Raw data:
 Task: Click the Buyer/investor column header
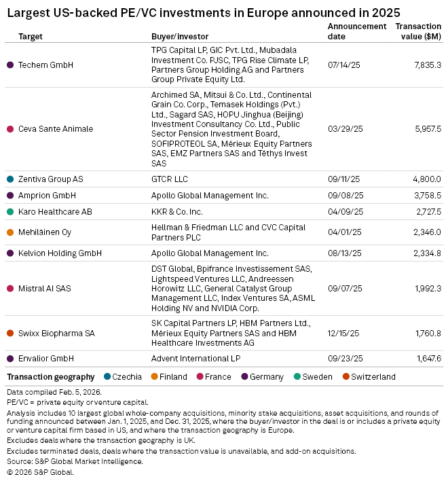[180, 36]
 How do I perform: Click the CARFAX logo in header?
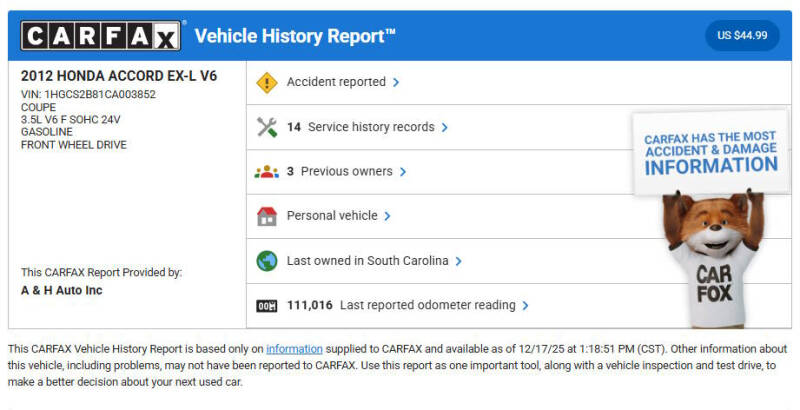point(102,36)
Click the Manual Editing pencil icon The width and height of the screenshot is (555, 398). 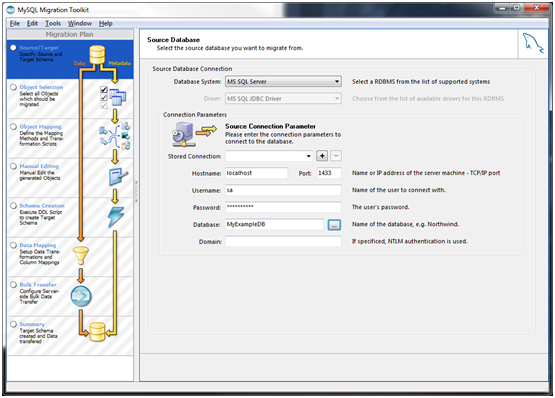(118, 176)
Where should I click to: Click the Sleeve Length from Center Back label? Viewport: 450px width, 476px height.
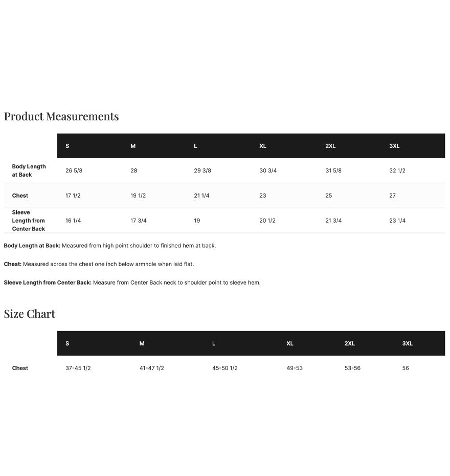click(x=29, y=221)
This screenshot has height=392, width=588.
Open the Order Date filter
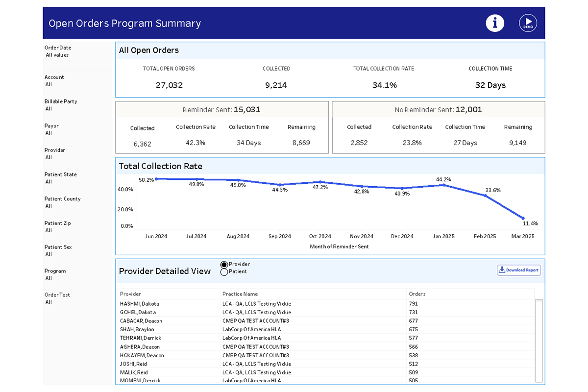point(58,50)
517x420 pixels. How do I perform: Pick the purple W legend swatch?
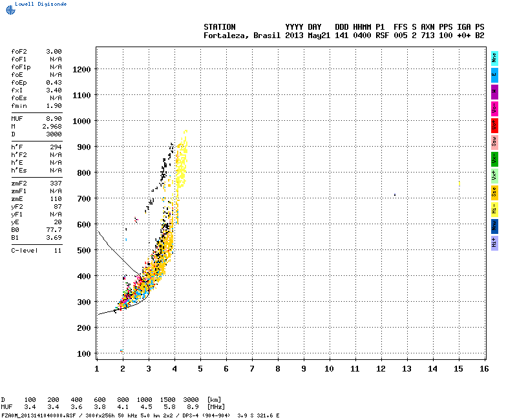[x=494, y=91]
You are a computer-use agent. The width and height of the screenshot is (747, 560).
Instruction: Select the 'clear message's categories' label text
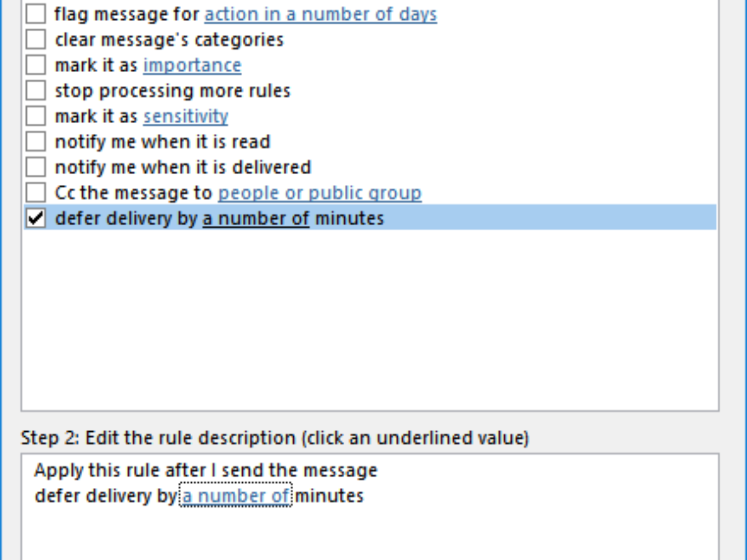pyautogui.click(x=169, y=40)
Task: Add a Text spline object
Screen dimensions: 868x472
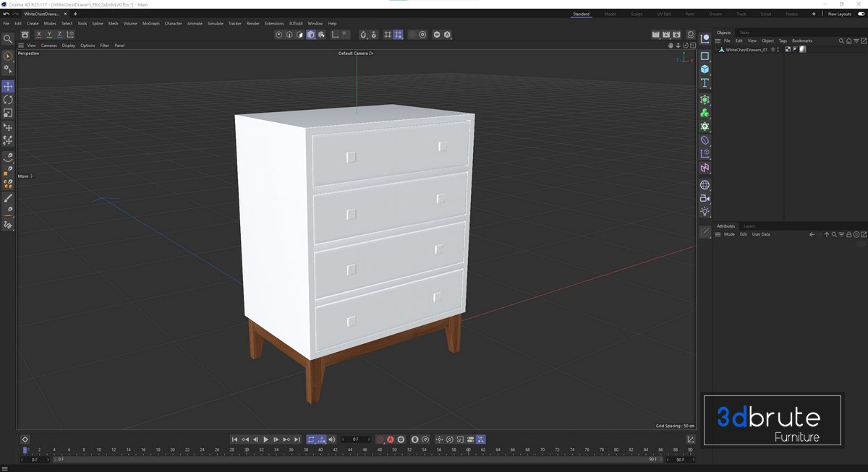Action: (705, 83)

Task requirements:
Here the job is to retype exactly the lines that start at the one containing "Where should I" and run through the end of the records above, leaving out pictures.

Solution for this problem:
Where should I click to: Click the Sleeve Length from Center Back label? Viewport: 450px width, 476px height.
click(x=29, y=221)
This screenshot has height=392, width=588.
Open the Order Date filter
point(58,50)
517x420 pixels. How do I perform: Pick the purple W legend swatch?
[x=494, y=91]
You are a computer-use agent. The width and height of the screenshot is (747, 560).
Instruction: Select the 'clear message's categories' label text
pyautogui.click(x=169, y=40)
Task: Add a Text spline object
Screen dimensions: 868x472
Action: (705, 83)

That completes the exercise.